Kembali masuk ke dalam rumah sakit, Clara berhenti di dekat ruang jaga perawat karena melihat dan mendengar suara tivi yang sedang menanyakan infotainment. Clara menatap seksama pada layar tivi.

'Itu kan waktu di restoran kemarin. Hah, sepupu? Cewek itu saudara sepupu dia' gumam Clara dalam hati. Siapa lagi kalau bukan Azka yang sedang berada di layar kaca.

"Selamat malam ada yang bisa dibantu, Mbak?" Seorang perawat menyapa Clara.

"Eh, malam. Saya mau tanya dokter yang merawat pasien atas nama Wisnu Prayogo siapa ya?" Clara mendekat.

"Pak Wisnu Prayogo?" ulang perawat itu.

"Iya, saya anaknya." Clara mempertegas.

"Dokter Halim, Mbak. Pak Wisnu ada sedikit masalah dengan lambung," kata pertama itu lagi.

"Lalu sekarang kondisinya gimana?"

"Besok bisa langsung ditanyakan dengan dokter saat visit di pagi hari, Mbak. Biar lebih jelas."

"Terima kasih." Clara melirik ke arah layar kaca yang masih menayangkan Azka, sebelum kembali ke kamar Papa.

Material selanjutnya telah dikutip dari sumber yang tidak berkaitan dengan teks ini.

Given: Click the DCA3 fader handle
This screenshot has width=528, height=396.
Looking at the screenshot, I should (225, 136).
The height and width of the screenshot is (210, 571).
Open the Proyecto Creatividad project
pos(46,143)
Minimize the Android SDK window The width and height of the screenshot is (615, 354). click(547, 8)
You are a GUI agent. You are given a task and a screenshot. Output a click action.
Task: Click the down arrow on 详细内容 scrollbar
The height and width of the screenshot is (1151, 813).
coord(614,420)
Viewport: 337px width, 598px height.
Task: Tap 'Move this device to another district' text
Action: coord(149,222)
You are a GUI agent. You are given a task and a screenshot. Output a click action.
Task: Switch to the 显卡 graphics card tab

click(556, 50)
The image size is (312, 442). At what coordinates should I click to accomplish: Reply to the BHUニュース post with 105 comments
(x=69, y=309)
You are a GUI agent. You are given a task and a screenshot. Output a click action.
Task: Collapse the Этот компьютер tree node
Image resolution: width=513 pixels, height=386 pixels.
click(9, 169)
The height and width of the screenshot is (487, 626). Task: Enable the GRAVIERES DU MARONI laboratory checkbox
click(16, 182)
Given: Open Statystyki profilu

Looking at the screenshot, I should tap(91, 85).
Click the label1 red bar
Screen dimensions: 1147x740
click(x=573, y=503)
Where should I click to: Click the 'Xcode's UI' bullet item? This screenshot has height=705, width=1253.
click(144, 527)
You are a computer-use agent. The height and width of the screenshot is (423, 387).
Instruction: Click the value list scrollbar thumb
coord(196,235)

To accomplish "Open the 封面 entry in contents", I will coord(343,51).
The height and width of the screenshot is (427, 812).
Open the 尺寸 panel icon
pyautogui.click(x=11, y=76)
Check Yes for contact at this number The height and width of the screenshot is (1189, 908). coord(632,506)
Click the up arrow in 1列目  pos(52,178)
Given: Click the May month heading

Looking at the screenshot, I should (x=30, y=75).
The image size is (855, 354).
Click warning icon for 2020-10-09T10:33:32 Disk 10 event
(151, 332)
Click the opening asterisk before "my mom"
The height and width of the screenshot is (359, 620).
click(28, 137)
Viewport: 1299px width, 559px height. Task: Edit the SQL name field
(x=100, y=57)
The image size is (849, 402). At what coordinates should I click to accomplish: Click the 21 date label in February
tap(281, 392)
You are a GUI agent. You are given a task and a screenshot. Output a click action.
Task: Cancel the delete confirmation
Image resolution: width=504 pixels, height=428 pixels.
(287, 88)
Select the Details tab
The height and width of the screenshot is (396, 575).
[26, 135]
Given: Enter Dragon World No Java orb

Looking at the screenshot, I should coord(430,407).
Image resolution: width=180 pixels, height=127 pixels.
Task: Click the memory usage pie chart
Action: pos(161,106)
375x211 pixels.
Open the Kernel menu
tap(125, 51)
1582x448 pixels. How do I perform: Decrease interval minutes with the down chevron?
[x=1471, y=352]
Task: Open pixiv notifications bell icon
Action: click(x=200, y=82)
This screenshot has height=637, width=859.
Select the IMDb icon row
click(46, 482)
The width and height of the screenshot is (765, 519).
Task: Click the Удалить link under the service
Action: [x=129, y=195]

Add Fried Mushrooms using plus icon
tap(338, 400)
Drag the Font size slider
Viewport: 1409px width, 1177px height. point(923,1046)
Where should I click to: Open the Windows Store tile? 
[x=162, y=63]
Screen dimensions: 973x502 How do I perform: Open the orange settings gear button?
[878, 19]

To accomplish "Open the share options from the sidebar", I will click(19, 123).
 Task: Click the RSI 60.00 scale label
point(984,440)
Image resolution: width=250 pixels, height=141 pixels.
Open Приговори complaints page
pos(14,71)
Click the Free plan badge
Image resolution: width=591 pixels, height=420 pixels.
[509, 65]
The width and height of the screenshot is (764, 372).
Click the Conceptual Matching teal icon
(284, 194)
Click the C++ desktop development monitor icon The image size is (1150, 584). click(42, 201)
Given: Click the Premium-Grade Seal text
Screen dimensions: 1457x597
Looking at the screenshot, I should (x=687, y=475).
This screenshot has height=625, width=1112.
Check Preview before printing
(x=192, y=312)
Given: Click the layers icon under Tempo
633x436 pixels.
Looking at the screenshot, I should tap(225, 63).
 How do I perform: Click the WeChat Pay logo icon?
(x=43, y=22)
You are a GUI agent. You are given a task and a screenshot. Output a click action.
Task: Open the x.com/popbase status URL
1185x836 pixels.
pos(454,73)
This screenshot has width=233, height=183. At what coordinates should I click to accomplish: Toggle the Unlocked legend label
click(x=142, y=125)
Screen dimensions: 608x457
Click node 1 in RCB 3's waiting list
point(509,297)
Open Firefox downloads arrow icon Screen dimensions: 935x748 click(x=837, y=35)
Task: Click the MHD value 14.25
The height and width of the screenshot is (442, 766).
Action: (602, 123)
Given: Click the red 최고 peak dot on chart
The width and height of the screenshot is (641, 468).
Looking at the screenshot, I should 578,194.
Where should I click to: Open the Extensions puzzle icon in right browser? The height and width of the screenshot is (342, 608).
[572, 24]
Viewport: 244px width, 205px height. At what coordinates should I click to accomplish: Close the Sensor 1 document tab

Setibanya di kamar Papa, Clara berganti pakaian dan membaringkan diri di sofa. Sambil memainkan ponselnya, Clara sesekali melihat ke arah Papa yang terlihat sangat nyenyak tidur.

"Kenapa semua berita isinya dia sih?" rutuk Clara dalam hati saat membuka explore di media sosialnya, hanya pemberitaan Azka yang muncul. Menjauhkan ponselnya, Clara memejamkan mata mencoba untuk tidur. Baru beberapa menit, rasa kantuk datang menyerang hingga membuat Clara akhirnya tertidur. 

Tiba-tiba saja Clara terbangun dan mendapati dirinya berada di dalam hutan dengan pohon-pohon yang sangat tinggi dan semak belukar. Merasa bingung dan aneh, Clara berjalan perlahan dan sangat hati-hati melewati jalan yang penuh semak belukar itu. Terdengar suara begitu berisik yang membuat langkah Clara terhenti. Suara berisik yang menyamarkan suara desisan ular yang secara tiba-tiba telah melilit dan dengan cepat menggigit kakinya. Tak perlu waktu lama, Clara langsung terkulai lemah dan jatuh tak sadarkan diri.

"Cla, Clara." Membawa selang infus, Papa menghampiri dan mencoba membangunkan Clara.

"Clara," panggil Papa lagi. Setelah menggoyangkan badan Clara cukup lama, anaknya itu akhirnya bangun juga.

"Pa. Papa ngapain?" tanya Clara bingung melihat Papa yang sudah berdiri di sampingnya.

"Kamu yang kenapa? Ngigau gak jelas, keringatan kayak gini," kata Papa yang juga bingung.

Clara duduk dan mengikat rambutnya. Ia meraih tisu dan mengelap keringat di jidatnya.

"Clara mimpi digigit ular, Pa," ucap Clara.

"Berarti jodoh kamu sudah dekat, Cla," celetuk Papa santai.

"Ngomong apa sih, Papa?" Clara seolah tak Terima dengan ucapan Papa barusan. Ia berdiri dan mengajak Papa kembali ke tempat tidur karena dokter dan perawat telah datang untuk mengecek keadaan Papa.